> **What the exercise asks**
Check every line below for the word "help" and copy each one that has it.

-- Supplied data follows --

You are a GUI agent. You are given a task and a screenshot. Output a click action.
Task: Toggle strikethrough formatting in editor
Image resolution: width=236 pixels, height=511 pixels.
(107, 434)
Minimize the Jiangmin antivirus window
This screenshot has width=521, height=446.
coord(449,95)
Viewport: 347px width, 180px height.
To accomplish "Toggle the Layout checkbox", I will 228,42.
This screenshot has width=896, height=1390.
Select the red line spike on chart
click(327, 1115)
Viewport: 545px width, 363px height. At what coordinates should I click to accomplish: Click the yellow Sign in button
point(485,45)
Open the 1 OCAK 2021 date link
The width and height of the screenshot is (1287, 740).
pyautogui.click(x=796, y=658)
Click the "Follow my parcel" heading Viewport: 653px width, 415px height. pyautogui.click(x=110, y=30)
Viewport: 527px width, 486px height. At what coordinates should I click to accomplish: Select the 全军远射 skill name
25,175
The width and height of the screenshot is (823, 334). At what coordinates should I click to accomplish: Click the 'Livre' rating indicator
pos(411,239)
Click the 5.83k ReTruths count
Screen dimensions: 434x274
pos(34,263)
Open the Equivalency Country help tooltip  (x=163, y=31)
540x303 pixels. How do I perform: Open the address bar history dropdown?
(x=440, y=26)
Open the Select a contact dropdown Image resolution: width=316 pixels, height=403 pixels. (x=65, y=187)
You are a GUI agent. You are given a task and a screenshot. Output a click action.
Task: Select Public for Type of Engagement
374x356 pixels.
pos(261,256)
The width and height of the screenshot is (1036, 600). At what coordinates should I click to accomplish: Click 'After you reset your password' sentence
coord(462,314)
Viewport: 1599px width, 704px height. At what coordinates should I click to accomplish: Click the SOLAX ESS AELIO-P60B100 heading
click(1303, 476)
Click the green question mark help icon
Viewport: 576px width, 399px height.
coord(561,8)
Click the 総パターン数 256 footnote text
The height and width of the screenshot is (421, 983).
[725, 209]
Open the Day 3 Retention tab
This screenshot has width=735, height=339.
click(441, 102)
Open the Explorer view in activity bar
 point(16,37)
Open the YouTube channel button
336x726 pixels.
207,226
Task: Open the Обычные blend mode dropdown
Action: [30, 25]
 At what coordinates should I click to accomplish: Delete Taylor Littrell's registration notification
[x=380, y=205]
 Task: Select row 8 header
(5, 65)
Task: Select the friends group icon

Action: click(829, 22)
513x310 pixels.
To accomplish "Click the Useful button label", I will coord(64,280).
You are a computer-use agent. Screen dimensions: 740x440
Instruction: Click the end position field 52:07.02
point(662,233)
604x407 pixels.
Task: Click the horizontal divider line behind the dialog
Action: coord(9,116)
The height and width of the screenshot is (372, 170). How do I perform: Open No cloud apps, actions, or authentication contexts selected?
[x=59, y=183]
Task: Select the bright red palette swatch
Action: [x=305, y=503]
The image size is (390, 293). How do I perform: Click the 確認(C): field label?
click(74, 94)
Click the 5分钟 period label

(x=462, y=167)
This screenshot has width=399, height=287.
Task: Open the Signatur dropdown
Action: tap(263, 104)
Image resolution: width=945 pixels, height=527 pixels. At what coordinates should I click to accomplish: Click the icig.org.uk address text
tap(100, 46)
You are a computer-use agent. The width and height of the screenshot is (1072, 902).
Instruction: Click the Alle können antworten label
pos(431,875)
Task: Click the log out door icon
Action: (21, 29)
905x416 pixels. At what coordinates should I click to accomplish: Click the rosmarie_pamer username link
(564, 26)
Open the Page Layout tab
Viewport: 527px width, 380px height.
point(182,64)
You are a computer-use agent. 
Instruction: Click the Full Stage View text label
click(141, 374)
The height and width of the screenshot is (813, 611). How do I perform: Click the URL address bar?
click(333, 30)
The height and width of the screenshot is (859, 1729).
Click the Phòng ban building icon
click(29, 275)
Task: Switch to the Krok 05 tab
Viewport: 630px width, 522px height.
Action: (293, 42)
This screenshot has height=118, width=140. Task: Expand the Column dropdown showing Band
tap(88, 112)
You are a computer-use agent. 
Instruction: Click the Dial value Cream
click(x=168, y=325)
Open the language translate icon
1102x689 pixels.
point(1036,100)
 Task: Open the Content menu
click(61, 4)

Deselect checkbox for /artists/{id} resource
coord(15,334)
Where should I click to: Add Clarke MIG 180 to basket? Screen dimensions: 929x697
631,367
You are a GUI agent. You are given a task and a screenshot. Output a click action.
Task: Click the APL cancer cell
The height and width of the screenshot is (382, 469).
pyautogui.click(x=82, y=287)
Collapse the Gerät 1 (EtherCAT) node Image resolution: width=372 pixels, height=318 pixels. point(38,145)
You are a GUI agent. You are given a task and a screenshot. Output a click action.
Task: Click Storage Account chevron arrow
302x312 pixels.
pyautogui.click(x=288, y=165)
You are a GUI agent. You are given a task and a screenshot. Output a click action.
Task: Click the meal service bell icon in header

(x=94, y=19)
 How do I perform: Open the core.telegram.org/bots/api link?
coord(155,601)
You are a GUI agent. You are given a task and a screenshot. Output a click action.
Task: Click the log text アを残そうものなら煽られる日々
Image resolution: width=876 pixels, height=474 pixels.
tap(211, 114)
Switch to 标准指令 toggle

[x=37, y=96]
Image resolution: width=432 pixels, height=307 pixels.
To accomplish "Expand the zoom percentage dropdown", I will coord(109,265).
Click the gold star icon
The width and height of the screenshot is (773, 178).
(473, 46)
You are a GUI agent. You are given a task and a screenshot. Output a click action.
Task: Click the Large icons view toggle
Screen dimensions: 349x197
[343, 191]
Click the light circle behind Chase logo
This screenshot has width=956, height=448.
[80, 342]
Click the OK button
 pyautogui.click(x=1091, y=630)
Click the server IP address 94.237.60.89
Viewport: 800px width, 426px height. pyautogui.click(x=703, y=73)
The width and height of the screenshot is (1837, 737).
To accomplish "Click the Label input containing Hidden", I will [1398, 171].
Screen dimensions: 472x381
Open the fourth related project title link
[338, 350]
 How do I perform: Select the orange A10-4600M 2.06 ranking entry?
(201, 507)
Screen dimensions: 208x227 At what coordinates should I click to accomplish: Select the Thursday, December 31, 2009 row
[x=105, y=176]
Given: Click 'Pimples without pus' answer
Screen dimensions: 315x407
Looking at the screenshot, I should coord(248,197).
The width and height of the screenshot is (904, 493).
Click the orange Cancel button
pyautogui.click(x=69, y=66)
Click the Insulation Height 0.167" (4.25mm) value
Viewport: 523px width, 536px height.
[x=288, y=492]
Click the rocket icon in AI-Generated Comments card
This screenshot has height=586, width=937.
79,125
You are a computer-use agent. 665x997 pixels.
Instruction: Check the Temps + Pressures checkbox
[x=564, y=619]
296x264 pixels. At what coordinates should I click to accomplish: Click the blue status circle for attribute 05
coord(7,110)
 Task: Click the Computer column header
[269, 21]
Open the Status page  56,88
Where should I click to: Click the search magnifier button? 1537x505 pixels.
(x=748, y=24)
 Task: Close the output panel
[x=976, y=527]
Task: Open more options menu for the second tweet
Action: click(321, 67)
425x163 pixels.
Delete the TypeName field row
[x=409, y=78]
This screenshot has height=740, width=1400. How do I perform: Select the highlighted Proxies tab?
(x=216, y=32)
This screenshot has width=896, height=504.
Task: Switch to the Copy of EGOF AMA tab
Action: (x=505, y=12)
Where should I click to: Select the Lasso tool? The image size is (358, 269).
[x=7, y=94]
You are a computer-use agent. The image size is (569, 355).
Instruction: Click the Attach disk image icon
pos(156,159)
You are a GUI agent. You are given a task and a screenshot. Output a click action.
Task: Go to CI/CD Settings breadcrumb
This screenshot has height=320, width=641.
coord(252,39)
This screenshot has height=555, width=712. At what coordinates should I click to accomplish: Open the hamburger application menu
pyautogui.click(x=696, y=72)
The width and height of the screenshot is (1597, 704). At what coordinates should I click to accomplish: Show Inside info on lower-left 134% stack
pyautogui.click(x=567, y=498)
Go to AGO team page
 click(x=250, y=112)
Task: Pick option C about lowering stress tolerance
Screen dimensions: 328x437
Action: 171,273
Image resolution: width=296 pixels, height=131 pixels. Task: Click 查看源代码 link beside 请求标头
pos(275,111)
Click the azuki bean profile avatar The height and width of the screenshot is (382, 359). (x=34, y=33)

-- Supplied data concluded --

> **Task answer**
Open the Equivalency Country help tooltip  (x=163, y=31)
Click the green question mark help icon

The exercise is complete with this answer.